**Required task**
How many lines in the records below contain the string "height"? Case counts. Reply with the number only.

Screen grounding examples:
________________________________________
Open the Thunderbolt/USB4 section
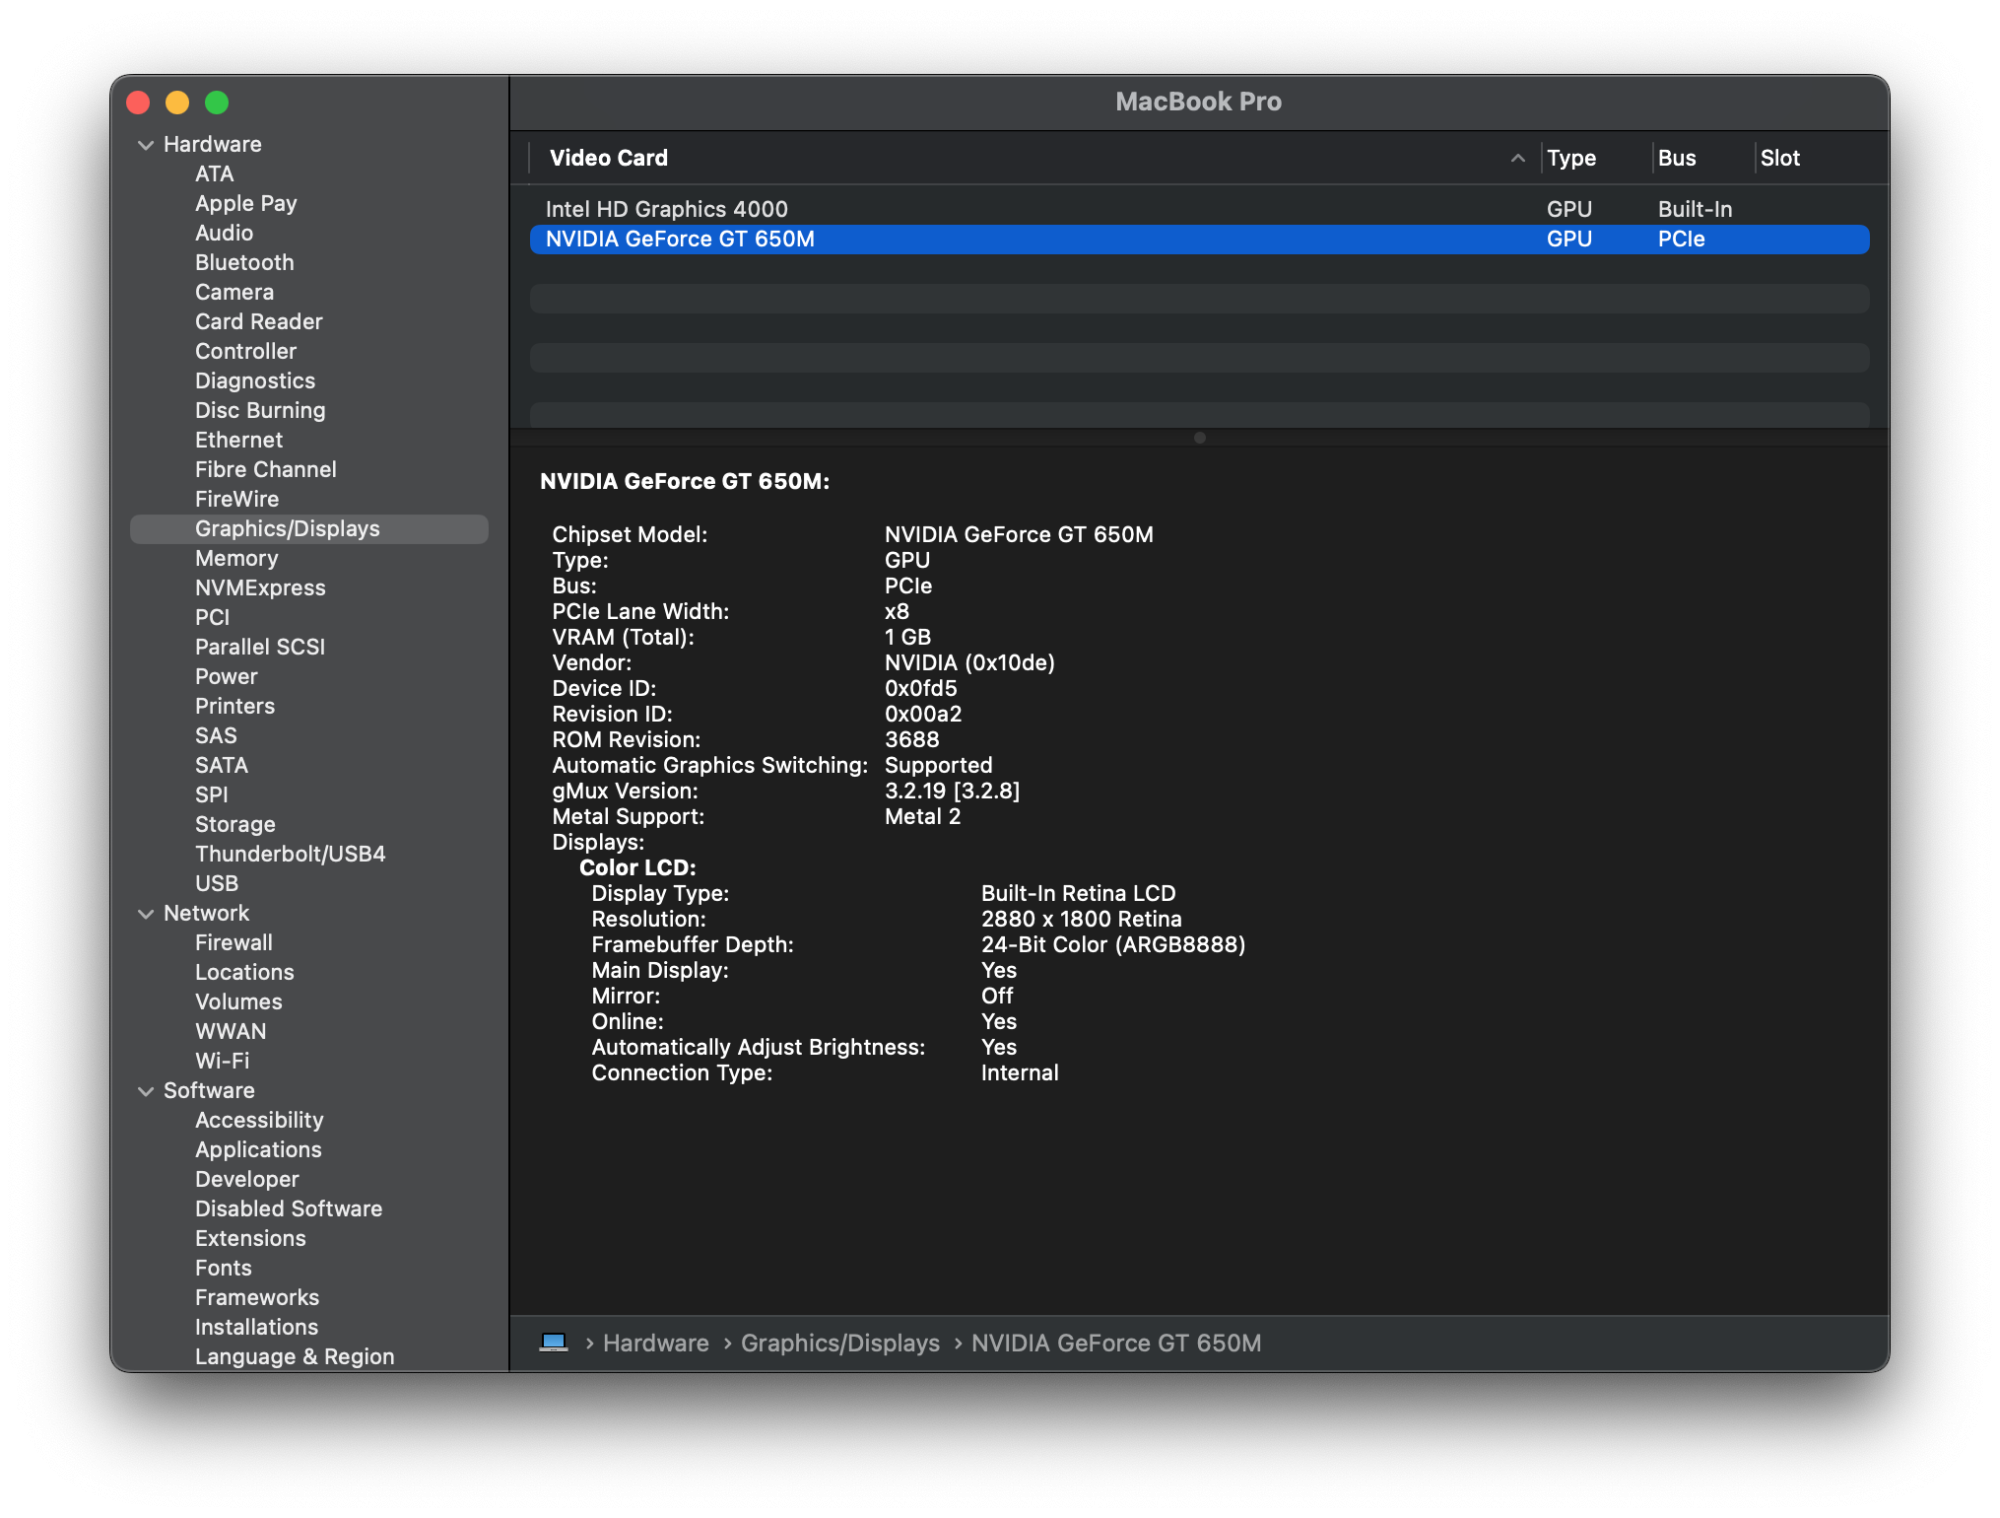click(x=289, y=854)
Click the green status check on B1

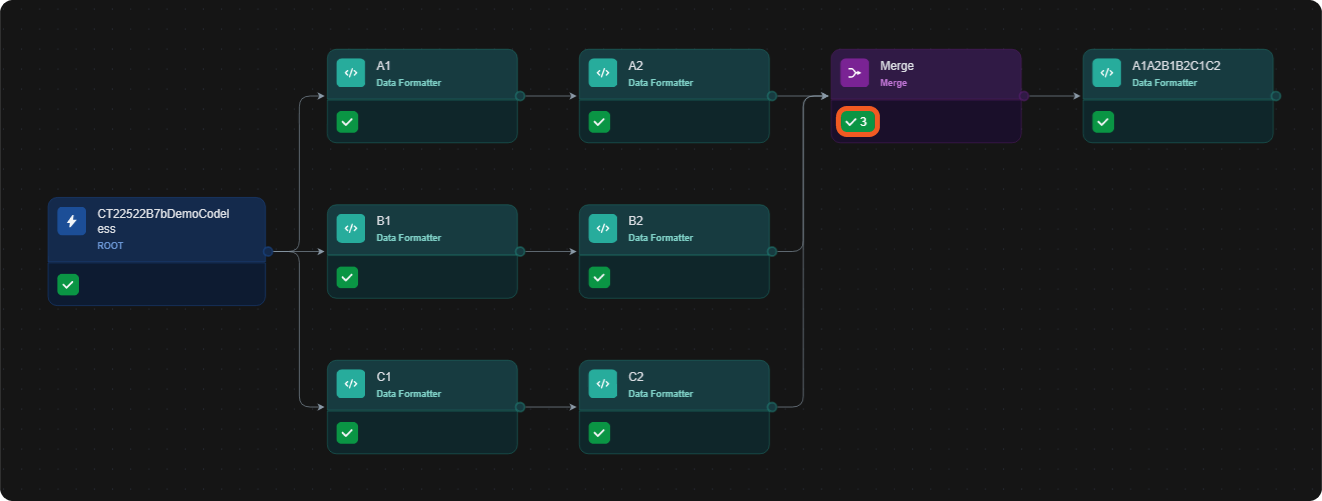point(347,277)
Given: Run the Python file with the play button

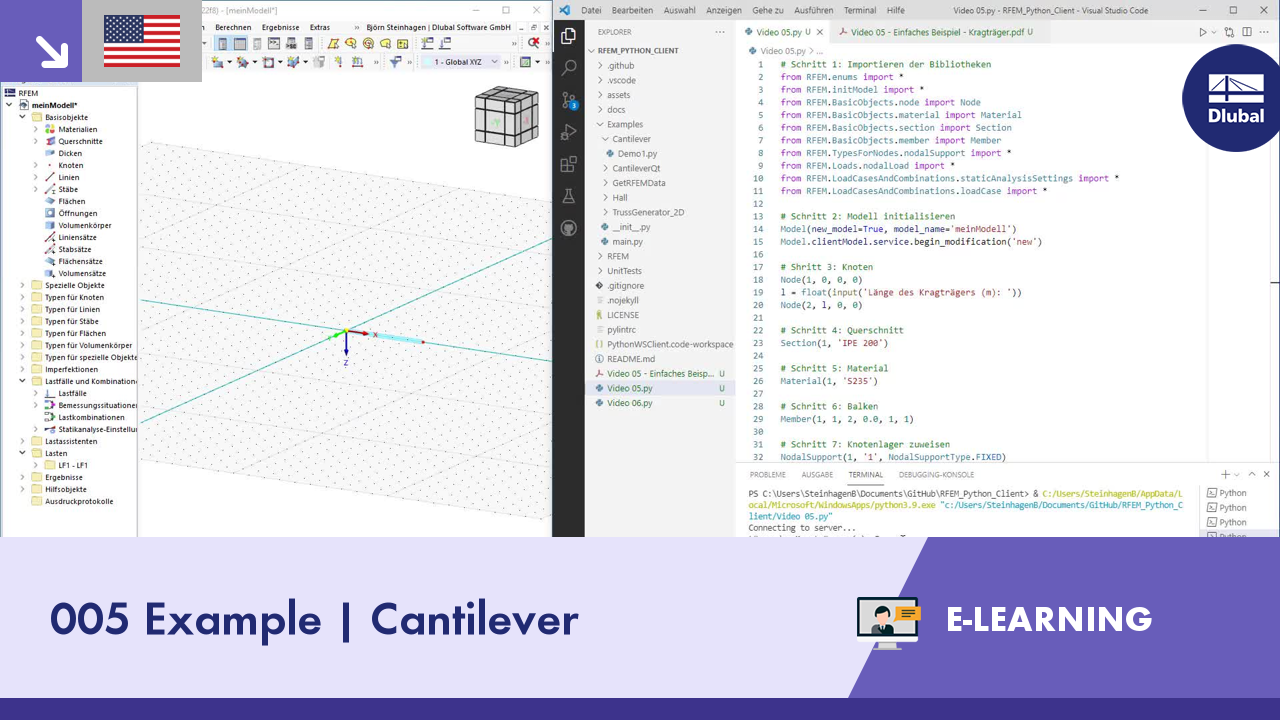Looking at the screenshot, I should coord(1204,31).
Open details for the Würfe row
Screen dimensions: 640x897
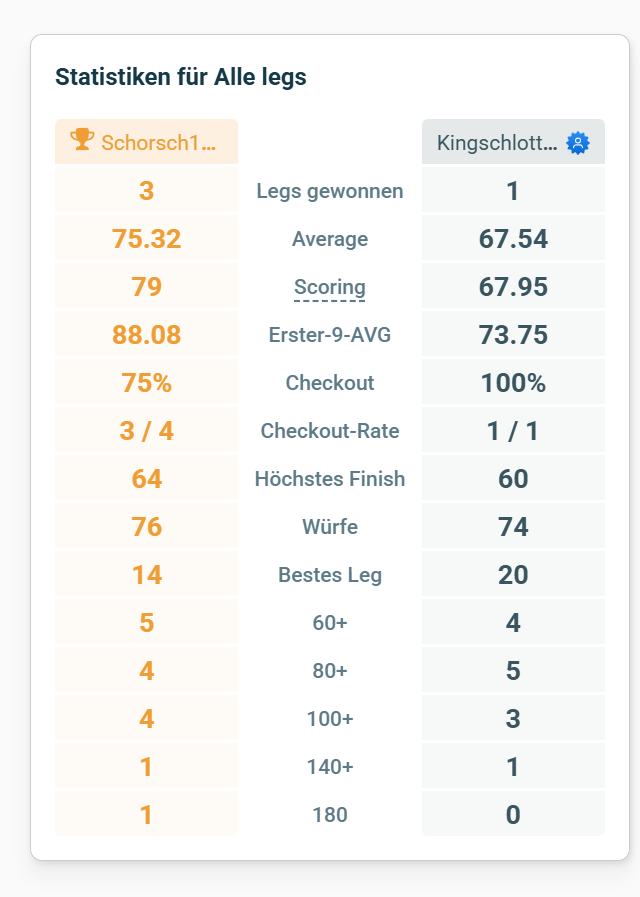point(330,526)
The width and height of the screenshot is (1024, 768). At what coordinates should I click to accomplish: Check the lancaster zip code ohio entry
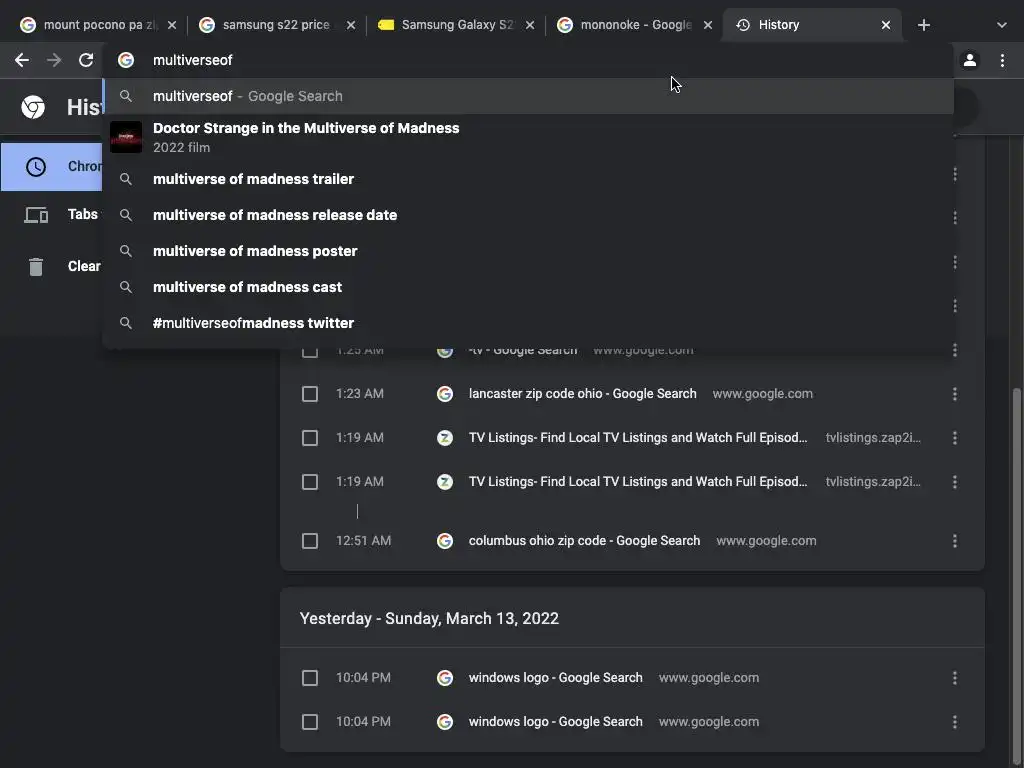pos(310,394)
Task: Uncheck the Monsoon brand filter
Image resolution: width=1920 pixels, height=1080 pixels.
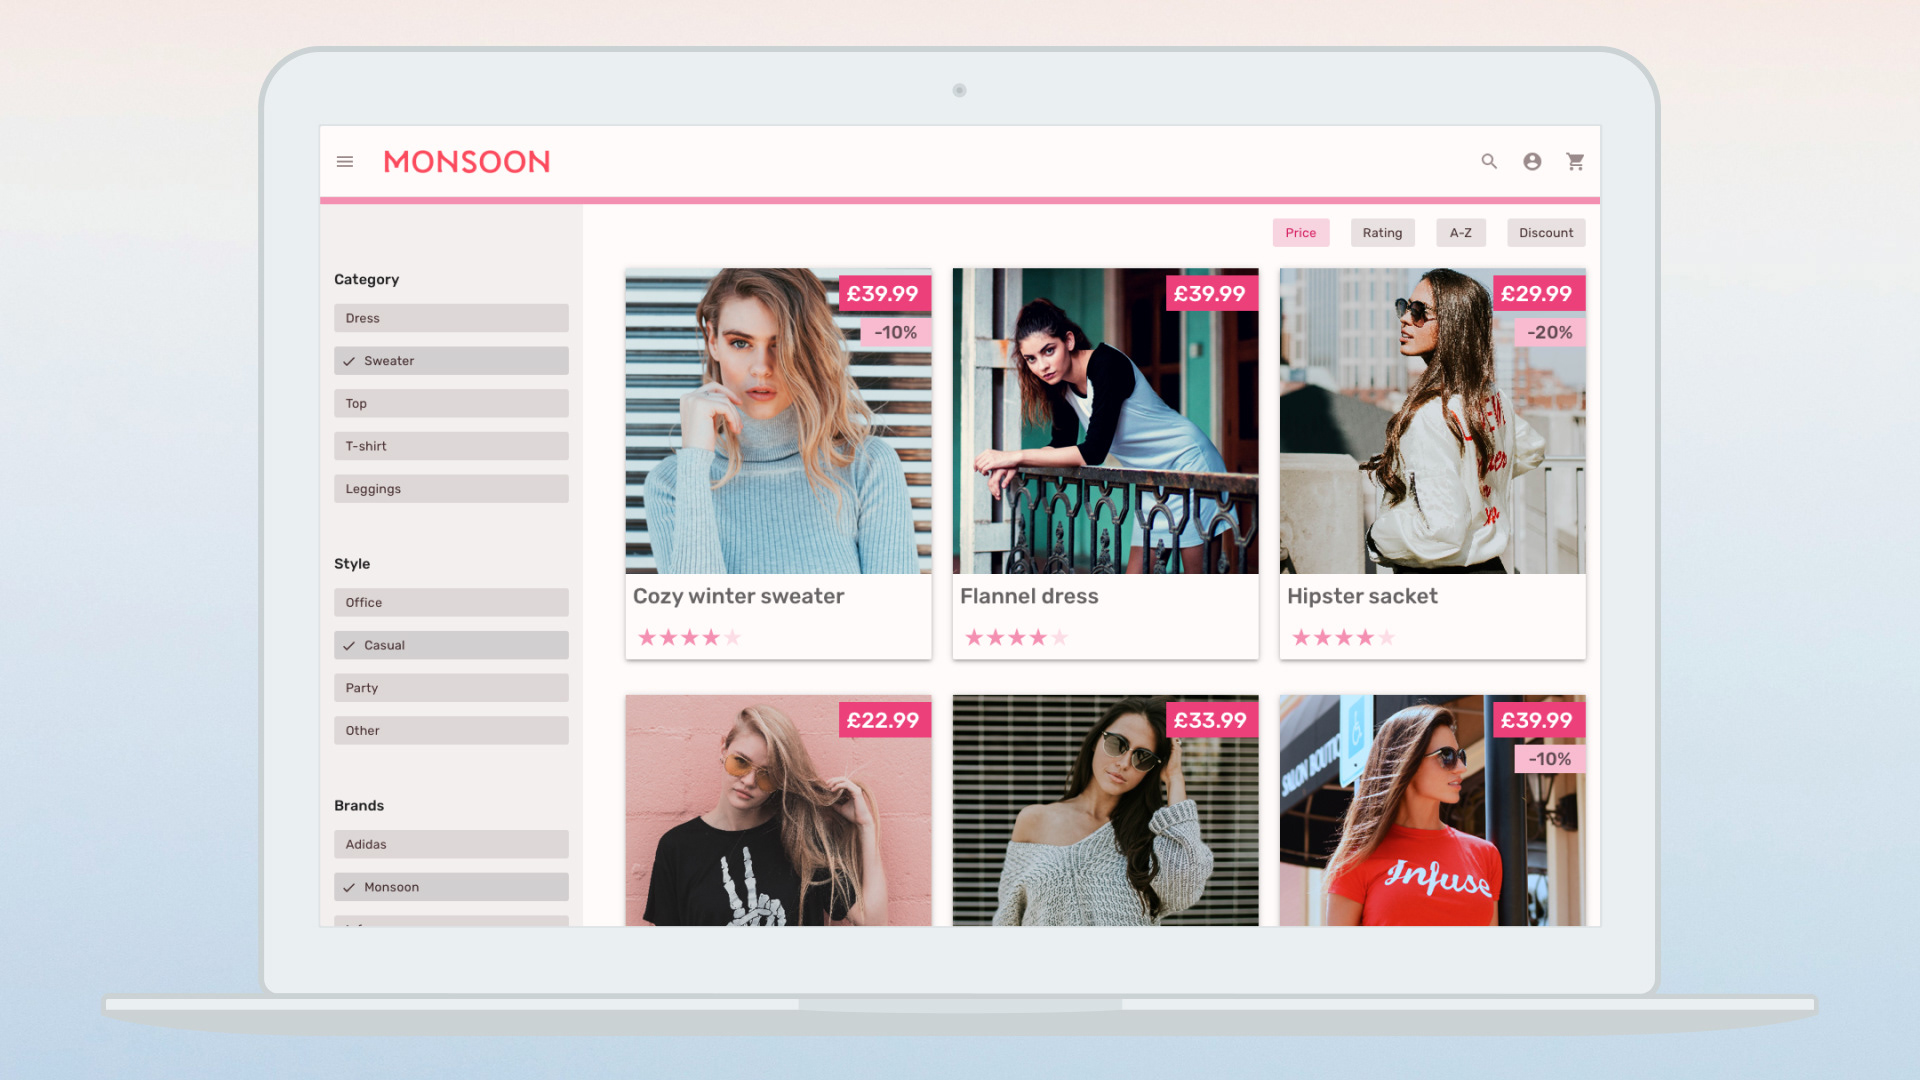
________________________________________
**The result**
2